This is the second part of our series How to Add Postcode-Based Proximity Search With Open Data. In part 1, we explained how to geocode a dataset using open data.
Previously in this series, I showed how to set up databases for a location-based application.
In this article, I explain three ways to geocode your data using Open Postcode Geo. This involves finding coordinates for each record pinpointing that record’s position. Once we know a record’s position, we can work out the distance between that record and another position, such as our current location. In this article, I show you how to find the position of each pub in a dataset of pubs; our application uses this dataset to find the nearest pub to a position supplied by the user.
The three geocoding methods are:
- Using a SQL join
- Using dedicated fields
- Using the Open Postcode API
Each has pros and cons.
Geocoding with a SQL join
This is a great method if:
- You have the Open Postcode Geo dataset available as a table within in your database.

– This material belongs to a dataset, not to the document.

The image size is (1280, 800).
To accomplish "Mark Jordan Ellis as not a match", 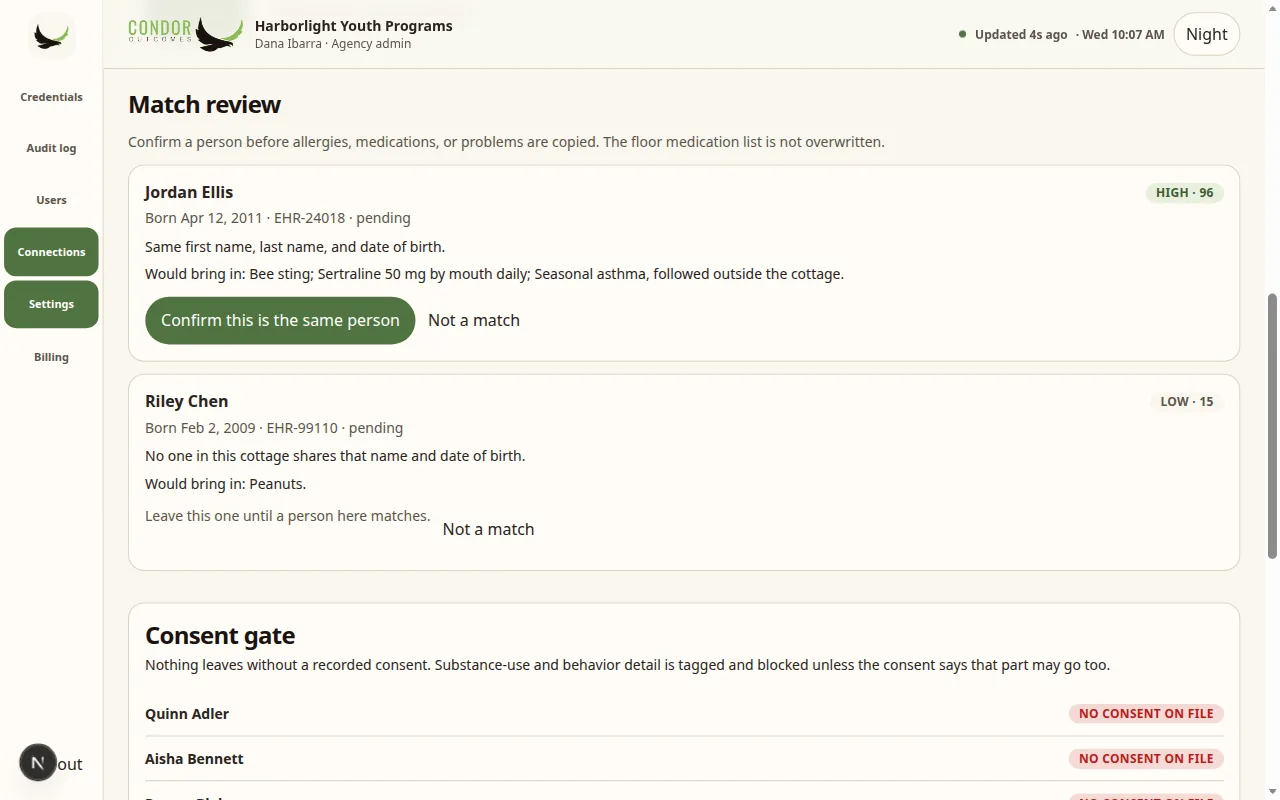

- You expect your own data to get regularly updates and you don’t want to geocode it each time that happens.
There are better methods if:
- You need the very best performance.
- You cannot install the Open Postcode Geo dataset locally.
- You need up-to-date data, but do not want the overhead of updating your local Open Postcode Geo dataset from time to time.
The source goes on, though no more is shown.